Tokyo Zombie (Yusaku Hanakuma)
Last Gasp
Genre: Comedy / Horror
Age: Adults Only
Price: 9.95 USD
One of my most anticipated titles of 2008 is finally creeping onto shelves. I happy to report that Tokyo
Zombie is as hilarious as it is gory. I expect there will be two schools of thought on Tokyo Zombie, and it
may be the love-it-or-hate-it manga of the year.
The first reason is the art. Similar in unconventionality as last year's Tekkon Kinkreet by Taiyo Matsumoto, author Yusaku Hanakuma's style looks more like hieroglyphics. These are very basic black-and-white penned drawing with almost no shading. The drawing style is simple, but not imprecise. Just as the scariest horror movies are usually low-budget affairs, Hanakuma's crude style is surprisingly effective in delivering the gross-out goods. The style is more reminiscent of four-panel comics (which Hamakuma also continues writing now with the two main characters), so the dark humor comes through in stark clarity.

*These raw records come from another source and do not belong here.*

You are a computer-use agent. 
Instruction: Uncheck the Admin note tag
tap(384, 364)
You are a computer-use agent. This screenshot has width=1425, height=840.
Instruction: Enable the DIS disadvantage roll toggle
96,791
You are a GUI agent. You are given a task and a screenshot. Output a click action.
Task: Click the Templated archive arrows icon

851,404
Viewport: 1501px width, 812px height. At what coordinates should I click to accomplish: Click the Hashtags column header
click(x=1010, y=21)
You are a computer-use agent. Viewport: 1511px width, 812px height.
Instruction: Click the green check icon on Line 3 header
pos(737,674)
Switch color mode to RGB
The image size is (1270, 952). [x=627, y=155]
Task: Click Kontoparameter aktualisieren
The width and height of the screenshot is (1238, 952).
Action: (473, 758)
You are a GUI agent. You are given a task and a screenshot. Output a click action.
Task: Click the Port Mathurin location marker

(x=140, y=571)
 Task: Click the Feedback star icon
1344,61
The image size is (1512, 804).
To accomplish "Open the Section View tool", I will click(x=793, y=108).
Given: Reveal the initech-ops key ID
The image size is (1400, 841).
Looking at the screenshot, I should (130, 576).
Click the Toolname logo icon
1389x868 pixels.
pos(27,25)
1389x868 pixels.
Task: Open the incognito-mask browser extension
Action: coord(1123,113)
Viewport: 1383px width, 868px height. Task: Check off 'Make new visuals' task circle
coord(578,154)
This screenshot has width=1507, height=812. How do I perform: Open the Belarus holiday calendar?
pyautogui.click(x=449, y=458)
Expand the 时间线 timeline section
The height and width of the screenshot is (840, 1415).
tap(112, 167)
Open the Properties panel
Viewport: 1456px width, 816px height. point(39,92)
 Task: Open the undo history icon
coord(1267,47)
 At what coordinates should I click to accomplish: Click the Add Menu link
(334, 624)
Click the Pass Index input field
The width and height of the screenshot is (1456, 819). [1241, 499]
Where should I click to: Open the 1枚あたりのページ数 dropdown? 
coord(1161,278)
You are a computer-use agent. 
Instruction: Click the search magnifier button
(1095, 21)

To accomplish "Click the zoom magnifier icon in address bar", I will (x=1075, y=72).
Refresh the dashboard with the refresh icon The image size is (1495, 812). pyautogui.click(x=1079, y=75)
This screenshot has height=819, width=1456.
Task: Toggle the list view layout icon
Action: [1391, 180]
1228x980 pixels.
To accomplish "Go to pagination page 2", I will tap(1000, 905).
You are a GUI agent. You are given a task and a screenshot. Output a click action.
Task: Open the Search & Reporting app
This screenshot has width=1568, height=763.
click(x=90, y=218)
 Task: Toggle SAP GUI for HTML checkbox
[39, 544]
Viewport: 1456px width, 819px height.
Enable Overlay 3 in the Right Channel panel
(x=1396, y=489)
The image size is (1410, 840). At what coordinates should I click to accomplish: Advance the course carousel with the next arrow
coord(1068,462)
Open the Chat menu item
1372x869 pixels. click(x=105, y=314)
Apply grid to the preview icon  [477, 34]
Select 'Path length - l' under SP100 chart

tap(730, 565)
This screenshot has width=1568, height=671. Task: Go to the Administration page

But what is Tokyo Zombie about? Saying too much would ruin the fun, but in an overly-obvious dig at society's selfishness, an alternatively-coiffed factory worker duo, Mituo and Fujio, find themselves on Dark Fuji, a mountain of garbage and dumped corpses. Dark Fuji has become the birthground of a zombie invasion, and its starts early in the story escalates at a dizzying pace. Once of the first victims of the zombies is an evil gym teacher that is burying another one of his wimpy students. His demise is sadistic and gratifying, but also more graphic than anything in Gantz or other manga getting attention for their maturity.
What unfurls is a surprising tale with several very surprising twists. The focus is less on the how and why of the zombies and more on how the people of Japan react. The humans are just as ugly as the zombies, and that comes out in some brutal and brutally funny scenes as the rich struggle (often successfully) with staying rich and entertained in a zombie-ravaged world.
A review of Tokyo Zombie is not complete without mention of the translation by Ryan Sands. Adult humor and profanity can be tricky when translating from Japanese to English. Simply put, Japanese don't swear in the same way we do in English, so capturing that tone requires a careful balance and some brass balls. I don't know if I would have been as bold in my translation of Tokyo Zombie, but Sands's results fit perfectly with the tone of the art and the story.
At just over 150 pages, Tokyo Zombie is a concise and satisfyingly different type of tale which will help push the boundaries of what we call a manga. The day after I read Tokyo Zombie I looked at my books to read and picked up T.Z. and read it again. I can't give a better endorsement than that.
10
Summing Up:
Hilarious and gory, don't let the stark artwork fool you into thinking this is simply a zombie tale.